Aphids – to spray or not to spray
Spraying to manage aphid infestations in the northern region does not guarantee increased yields
Recent outbreaks and regular infestations of cowpea aphids in canola and faba bean crops in the northern grains region have led to questions about whether spraying to control infestations can actually deliver a benefit. Research is beginning to show that controlling aphids may not necessarily lead to higher yields or prevent the spread of viruses.
Entomologist Dr Melina Miles, from the Queensland Department of Agriculture and Fisheries (DAF), says spraying for aphids late in the season, when the crop is mostly set, is not likely to increase yields in infested canola crops.
“Growers have been spending money to control late aphid infestations that looked severe and had built up rapidly,” Dr Miles says. “But such infestations were not going to impact on yields.”
Dr Miles develops management strategies for insect pests in broadacre crops in the northern grains region. She says aphids are regularly occurring pests in many northern crops, such as canola, and are a concern for growers due to the lack of research looking at infestation thresholds for the northern region.
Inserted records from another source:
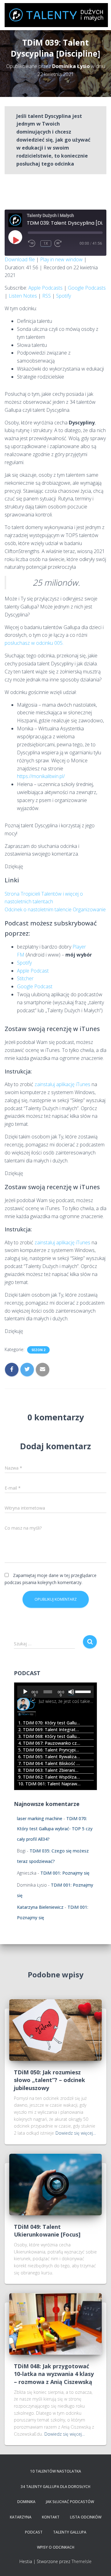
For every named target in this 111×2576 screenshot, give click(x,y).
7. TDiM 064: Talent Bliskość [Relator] (49, 1763)
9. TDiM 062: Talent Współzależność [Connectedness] (49, 1777)
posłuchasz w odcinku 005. (34, 643)
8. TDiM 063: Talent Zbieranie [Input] (49, 1770)
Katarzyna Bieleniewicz (40, 1907)
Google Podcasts (87, 287)
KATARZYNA (20, 2517)
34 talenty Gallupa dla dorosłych (55, 2486)
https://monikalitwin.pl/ (41, 776)
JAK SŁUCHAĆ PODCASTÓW (70, 2501)
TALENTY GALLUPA (69, 2532)
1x (45, 243)
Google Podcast (34, 986)
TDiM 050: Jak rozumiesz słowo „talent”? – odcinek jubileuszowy (49, 2079)
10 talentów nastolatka (55, 2471)
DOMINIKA (26, 2501)
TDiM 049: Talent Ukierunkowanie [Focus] (47, 2230)
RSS (46, 295)
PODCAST (34, 2532)
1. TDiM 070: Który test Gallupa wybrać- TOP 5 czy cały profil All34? (49, 1723)
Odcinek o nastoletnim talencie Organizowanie (55, 909)
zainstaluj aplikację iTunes (62, 1084)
Dr Miles and her team have confirmed, through field trials over the past two years, that spraying for aphids does not increase canola yields unless infestations are extreme and occur again during early flowering.
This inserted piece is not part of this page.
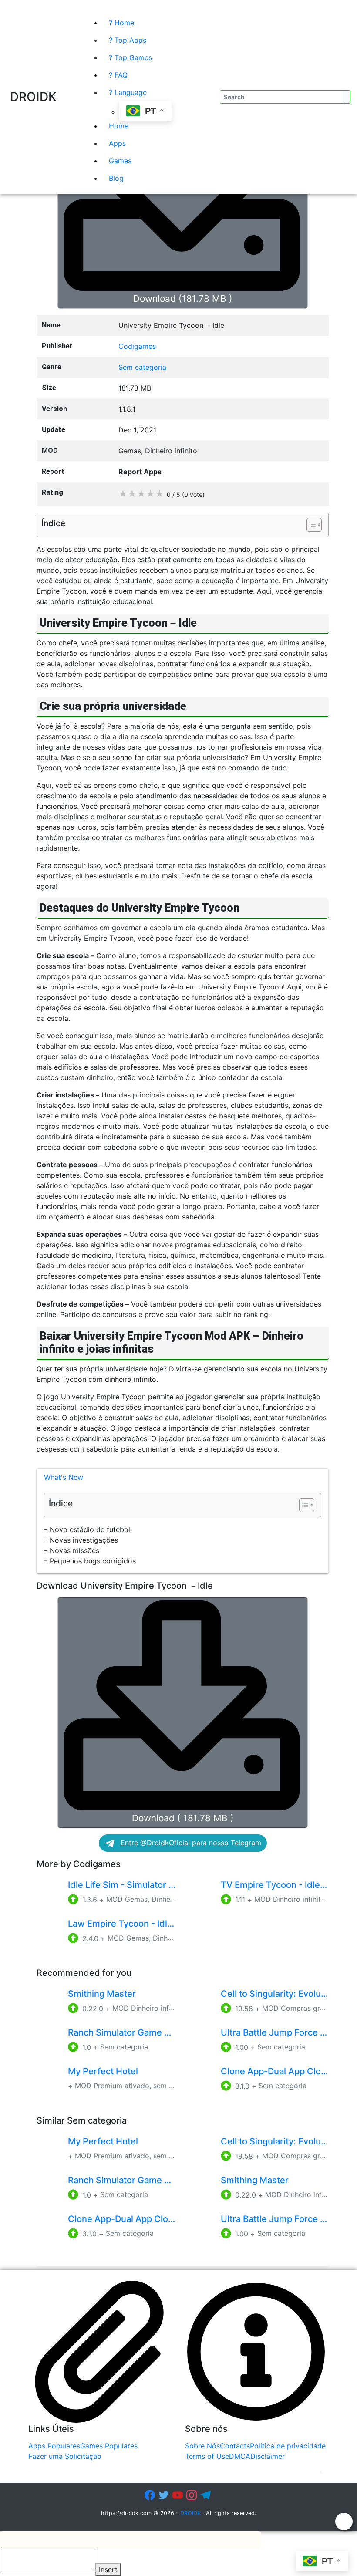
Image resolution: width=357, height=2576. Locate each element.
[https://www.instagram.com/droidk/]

The research showed that one-off damage to plants, with removal of up to 90 per cent of early flowers and young pods, did not negatively affect yields.
New data for early infestation suggests that plants simply compensate by developing more lateral shoots to replace those damaged by aphids.
However, prolonged or repeated infestations at early growth stages would be expected to result in reduced levels of compensation and likely yield loss. This type of infestation will be evaluated in future research.
Large outbreaks of cowpea aphids in faba bean crops occurred in the northern grains region during autumn 2014.
While aphids can transmit damaging viruses to faba beans, trying to control virus transmission by spraying for aphids is likely to be of little use in preventing the spread of non-persistently transmitted viruses, such as bean yellow mosaic virus (BYMV). Spraying may actually increase the movement of aphids and consequently increase the spread of the virus in the crop.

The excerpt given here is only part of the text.